──────── Information shown ────────

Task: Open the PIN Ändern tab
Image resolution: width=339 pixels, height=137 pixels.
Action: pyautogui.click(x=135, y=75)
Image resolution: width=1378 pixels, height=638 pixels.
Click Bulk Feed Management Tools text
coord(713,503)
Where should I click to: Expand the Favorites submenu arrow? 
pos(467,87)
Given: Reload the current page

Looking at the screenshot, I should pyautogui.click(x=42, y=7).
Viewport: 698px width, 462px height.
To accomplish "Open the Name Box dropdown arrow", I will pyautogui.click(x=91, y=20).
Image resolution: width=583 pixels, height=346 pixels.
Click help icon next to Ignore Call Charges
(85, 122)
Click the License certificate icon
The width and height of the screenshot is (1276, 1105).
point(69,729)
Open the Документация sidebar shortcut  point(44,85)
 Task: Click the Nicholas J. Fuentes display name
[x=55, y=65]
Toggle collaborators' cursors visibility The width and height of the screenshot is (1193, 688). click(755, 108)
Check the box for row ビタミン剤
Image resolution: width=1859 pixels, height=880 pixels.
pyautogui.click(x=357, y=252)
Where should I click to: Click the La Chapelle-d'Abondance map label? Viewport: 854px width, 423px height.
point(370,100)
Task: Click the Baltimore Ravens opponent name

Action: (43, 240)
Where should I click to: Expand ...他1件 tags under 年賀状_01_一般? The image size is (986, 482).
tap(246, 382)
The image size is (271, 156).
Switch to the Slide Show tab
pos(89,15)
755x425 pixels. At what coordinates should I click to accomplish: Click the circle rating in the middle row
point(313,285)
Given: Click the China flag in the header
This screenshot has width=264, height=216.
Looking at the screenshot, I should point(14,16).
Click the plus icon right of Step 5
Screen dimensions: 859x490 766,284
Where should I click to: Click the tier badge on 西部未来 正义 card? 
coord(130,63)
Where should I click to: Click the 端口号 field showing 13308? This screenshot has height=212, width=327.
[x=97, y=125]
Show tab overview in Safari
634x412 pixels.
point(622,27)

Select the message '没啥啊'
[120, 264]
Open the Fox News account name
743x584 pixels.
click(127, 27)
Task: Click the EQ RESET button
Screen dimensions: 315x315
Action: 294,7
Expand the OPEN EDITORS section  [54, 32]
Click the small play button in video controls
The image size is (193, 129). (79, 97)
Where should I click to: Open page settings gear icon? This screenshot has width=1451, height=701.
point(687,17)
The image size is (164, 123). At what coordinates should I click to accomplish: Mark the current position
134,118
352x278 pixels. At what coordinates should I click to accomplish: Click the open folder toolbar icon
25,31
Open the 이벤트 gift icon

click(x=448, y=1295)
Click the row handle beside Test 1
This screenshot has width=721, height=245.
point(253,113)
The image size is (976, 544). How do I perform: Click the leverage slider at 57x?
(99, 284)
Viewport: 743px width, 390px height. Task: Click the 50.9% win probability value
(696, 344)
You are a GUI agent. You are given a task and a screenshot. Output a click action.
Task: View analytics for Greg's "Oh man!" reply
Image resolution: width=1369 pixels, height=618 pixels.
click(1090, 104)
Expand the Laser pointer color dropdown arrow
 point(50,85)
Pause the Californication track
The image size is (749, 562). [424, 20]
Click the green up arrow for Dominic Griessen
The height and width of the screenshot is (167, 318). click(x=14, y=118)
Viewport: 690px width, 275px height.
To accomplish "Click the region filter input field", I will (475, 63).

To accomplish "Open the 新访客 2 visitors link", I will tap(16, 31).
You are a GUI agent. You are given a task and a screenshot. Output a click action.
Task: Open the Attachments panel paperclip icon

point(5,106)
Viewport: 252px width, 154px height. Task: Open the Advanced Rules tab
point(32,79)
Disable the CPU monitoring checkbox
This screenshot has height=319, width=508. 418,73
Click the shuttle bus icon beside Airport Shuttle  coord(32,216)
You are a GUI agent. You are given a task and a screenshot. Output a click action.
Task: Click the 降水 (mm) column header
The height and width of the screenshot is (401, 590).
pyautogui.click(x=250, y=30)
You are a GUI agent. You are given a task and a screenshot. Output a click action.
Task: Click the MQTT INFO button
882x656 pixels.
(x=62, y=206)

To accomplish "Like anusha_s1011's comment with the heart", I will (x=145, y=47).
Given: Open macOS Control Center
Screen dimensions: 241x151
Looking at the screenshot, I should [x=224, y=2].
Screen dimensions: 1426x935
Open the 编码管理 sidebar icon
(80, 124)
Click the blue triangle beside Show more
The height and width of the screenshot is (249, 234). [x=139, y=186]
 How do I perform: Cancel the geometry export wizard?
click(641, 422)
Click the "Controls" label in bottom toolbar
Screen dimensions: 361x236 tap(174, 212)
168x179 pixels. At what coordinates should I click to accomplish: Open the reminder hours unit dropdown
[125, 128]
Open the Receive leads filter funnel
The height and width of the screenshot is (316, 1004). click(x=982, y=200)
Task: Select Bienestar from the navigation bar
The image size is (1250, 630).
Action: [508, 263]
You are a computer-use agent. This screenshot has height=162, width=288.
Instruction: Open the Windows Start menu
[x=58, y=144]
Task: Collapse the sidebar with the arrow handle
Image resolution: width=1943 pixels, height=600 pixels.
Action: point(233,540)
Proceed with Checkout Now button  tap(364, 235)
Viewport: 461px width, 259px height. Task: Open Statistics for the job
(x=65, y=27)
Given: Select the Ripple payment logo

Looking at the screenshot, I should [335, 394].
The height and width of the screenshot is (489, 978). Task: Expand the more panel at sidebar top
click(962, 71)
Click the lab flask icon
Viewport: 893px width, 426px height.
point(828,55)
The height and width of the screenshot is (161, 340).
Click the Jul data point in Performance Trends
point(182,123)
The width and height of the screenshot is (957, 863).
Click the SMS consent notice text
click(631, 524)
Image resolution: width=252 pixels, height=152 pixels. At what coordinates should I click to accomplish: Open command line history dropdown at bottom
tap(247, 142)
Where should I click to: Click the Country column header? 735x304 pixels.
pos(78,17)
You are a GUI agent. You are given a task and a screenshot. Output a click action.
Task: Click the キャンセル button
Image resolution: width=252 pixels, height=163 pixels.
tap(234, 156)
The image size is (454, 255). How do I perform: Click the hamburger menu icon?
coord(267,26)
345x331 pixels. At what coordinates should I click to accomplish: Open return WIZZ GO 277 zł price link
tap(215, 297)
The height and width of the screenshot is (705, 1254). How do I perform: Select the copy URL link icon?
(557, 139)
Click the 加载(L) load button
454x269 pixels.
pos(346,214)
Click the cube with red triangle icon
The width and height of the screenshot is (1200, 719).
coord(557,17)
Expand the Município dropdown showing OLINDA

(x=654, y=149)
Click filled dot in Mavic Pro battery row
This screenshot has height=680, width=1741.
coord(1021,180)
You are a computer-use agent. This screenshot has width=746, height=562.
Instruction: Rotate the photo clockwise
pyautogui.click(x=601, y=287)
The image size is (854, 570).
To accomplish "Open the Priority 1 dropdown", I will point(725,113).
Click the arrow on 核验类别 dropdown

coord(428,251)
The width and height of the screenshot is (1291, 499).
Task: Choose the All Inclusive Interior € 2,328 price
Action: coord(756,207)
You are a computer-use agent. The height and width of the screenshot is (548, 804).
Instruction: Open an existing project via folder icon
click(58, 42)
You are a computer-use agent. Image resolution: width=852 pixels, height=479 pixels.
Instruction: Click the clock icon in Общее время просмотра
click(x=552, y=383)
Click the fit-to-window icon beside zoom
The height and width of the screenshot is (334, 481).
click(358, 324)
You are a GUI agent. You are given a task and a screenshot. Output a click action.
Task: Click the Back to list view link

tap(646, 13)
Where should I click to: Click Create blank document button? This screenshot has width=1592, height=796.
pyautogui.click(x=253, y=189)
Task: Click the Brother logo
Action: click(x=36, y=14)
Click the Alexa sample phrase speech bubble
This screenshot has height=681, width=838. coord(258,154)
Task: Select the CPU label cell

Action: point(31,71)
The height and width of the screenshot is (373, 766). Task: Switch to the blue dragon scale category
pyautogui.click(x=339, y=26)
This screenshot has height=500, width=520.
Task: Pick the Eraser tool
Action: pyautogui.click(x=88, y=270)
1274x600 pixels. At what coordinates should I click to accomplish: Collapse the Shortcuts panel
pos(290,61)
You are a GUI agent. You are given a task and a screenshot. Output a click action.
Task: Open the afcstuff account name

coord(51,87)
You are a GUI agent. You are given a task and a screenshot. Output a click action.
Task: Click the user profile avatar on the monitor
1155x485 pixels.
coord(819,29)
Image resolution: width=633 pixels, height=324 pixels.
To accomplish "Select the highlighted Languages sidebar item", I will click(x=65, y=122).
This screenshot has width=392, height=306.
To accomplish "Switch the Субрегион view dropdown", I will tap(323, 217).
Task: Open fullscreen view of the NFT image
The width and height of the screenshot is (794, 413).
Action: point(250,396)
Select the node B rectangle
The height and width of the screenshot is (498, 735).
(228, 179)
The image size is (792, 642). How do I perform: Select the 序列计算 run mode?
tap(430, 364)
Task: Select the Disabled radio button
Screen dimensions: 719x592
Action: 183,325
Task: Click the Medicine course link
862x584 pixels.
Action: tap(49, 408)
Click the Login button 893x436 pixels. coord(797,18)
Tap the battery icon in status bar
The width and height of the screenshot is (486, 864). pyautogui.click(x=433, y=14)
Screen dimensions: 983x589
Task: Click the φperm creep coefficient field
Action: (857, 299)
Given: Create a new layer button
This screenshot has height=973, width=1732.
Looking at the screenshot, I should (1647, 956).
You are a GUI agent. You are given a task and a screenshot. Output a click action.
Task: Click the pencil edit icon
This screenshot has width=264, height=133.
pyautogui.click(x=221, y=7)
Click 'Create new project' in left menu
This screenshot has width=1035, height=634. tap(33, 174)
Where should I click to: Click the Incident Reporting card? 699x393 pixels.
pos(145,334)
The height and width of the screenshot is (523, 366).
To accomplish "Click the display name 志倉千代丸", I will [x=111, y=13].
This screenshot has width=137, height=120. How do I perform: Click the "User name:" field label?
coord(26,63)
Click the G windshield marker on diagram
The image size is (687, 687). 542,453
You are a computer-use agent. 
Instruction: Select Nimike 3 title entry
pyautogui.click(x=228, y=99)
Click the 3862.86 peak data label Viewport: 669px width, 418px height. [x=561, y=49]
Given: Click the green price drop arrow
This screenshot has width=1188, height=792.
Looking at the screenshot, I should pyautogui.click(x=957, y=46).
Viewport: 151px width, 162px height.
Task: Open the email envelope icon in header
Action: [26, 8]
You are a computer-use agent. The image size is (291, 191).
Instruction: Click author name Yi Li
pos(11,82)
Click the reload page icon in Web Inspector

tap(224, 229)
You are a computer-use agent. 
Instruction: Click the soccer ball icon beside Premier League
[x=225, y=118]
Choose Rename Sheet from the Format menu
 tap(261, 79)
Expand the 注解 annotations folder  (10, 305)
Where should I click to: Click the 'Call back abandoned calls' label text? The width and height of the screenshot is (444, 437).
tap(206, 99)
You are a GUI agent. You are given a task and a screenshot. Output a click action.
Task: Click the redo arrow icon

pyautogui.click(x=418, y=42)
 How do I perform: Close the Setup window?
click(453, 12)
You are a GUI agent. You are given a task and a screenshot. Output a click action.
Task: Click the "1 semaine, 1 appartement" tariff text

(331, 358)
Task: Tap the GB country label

────────

### Try it
In the records shown above, how many lines include the word "handle"? Answer with the number only.

### Answer to this problem
2